Sejak malam itu, Arman mulai sering merenung. Ia teringat teman-temannya di masa kecil yang meskipun hidup sederhana, tetap bisa tertawa lepas, bermain tanpa beban, dan merasa cukup dengan apa yang ada.
“Apakah aku benar-benar bahagia dengan semua ini?” tanyanya pada diri sendiri
Arman akhirnya memutuskan untuk menyeimbangkan hidupnya. Ia tetap bekerja, tapi tidak lagi membiarkan pekerjaannya mencuri seluruh waktunya. Ia belajar berkata “tidak” pada beberapa proyek tambahan, dan memilih menggunakan waktu itu untuk orang-orang yang ia cintai.
Ia mulai rutin makan malam bersama keluarganya, mengajak orang tuanya berlibur, dan meluangkan waktu untuk sahabat lama. Uang yang ia punya ia gunakan bukan sekadar untuk membeli barang, tapi untuk menciptakan pengalaman dan kenangan.
Tak hanya itu, Arman juga mulai berbagi dengan orang lain. Ia menyisihkan sebagian rezekinya untuk membantu anak-anak kurang mampu di kampungnya.

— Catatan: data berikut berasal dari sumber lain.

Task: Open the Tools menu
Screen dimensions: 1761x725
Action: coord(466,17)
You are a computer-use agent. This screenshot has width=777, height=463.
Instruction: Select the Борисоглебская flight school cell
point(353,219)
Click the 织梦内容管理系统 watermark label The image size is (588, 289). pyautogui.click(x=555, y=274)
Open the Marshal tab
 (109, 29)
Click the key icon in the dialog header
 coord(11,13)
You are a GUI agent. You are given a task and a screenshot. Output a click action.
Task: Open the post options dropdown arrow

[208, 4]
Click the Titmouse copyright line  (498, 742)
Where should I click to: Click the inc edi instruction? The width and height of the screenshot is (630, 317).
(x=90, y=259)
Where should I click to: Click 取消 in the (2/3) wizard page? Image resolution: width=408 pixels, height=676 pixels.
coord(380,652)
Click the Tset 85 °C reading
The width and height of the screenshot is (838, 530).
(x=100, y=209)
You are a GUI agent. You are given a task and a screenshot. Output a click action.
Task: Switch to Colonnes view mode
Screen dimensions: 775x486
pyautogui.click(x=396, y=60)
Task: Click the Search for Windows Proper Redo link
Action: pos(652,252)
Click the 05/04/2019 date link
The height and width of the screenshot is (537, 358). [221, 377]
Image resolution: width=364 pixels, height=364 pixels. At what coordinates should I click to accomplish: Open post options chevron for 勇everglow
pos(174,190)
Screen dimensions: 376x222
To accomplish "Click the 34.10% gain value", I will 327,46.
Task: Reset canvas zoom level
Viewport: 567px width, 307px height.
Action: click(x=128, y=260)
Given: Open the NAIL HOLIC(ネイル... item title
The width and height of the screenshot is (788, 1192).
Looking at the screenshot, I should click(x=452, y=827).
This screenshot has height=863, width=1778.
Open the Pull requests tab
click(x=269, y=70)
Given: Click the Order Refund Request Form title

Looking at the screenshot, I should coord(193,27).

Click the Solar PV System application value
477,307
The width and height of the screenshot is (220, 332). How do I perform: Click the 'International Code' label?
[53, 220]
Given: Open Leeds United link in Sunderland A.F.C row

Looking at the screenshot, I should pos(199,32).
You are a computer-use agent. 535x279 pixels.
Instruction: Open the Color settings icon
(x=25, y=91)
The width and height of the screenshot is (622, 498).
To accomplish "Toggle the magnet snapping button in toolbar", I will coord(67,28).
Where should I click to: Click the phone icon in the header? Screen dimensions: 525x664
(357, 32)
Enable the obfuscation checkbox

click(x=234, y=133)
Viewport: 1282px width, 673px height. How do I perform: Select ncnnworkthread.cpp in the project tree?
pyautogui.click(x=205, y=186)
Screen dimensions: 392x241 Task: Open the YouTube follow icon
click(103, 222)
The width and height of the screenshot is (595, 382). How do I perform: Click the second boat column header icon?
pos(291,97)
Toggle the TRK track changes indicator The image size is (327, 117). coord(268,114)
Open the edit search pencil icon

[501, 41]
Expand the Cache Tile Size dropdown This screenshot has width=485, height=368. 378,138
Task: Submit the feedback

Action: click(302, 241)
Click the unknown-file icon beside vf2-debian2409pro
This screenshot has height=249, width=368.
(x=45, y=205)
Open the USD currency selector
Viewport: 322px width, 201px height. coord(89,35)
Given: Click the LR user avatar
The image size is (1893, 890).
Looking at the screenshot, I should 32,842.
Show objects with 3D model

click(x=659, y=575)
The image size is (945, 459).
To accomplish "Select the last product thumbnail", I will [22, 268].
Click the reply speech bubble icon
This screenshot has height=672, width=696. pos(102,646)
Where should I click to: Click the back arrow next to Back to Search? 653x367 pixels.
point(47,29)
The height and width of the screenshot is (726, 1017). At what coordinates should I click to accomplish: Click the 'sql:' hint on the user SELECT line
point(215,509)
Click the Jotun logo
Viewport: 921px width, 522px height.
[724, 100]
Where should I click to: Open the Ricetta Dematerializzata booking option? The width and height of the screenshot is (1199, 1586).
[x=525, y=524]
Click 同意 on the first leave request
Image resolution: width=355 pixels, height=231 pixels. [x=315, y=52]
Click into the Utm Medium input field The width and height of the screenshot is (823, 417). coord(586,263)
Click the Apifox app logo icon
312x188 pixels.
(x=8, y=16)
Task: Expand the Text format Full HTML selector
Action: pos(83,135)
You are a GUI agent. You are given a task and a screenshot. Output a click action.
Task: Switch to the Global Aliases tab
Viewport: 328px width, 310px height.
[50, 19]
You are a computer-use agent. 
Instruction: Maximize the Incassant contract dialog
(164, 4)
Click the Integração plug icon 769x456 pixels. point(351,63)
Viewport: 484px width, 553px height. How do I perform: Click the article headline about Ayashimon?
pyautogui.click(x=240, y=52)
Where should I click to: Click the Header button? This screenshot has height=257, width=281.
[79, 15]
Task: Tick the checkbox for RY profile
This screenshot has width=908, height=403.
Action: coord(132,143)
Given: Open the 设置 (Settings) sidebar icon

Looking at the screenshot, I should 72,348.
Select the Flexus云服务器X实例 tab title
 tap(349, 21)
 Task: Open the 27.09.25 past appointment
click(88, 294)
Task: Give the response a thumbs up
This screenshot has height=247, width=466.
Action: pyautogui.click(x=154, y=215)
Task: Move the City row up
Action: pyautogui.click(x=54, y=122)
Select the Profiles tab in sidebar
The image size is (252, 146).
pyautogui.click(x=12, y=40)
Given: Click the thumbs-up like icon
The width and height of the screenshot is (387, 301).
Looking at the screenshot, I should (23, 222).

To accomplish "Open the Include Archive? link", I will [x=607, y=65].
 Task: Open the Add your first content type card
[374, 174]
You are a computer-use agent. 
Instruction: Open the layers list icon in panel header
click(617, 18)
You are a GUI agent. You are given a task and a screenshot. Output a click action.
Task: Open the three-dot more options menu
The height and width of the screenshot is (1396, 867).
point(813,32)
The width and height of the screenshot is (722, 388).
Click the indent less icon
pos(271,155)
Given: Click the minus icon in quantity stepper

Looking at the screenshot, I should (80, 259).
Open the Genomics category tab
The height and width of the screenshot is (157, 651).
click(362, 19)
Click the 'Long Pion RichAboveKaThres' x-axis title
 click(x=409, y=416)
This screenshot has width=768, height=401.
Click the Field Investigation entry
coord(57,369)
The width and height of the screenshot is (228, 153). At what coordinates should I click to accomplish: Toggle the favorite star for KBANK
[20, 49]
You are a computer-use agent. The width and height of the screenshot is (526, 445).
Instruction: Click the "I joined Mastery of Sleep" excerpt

Saat melihat senyum mereka, ia merasakan kebahagiaan yang jauh lebih tulus dibandingkan saat membeli barang-barang mewah untuk dirinya sendiri.
Dari perjalanan hidupnya, Arman menyadari satu hal penting: uang memang penting, tetapi bukan segalanya.
-
Uang bisa membeli kenyamanan, tapi tidak bisa membeli ketenangan hati.
-
Uang bisa membeli ranjang empuk, tapi tidak bisa membeli tidur nyenyak.
-
Uang bisa membeli obat, tapi tidak bisa membeli kesehatan.
-
Uang bisa membeli rumah mewah, tapi tidak bisa membeli kehangatan keluarga di dalamnya.
Yang benar-benar membawa kebahagiaan adalah hubungan yang tulus, rasa syukur, dan makna hidup.
Kini, Arman tidak lagi bertanya apakah uang bisa membeli kebahagiaan. Ia sudah menemukan jawabannya sendiri: uang hanyalah alat. Bahagia adalah pilihan.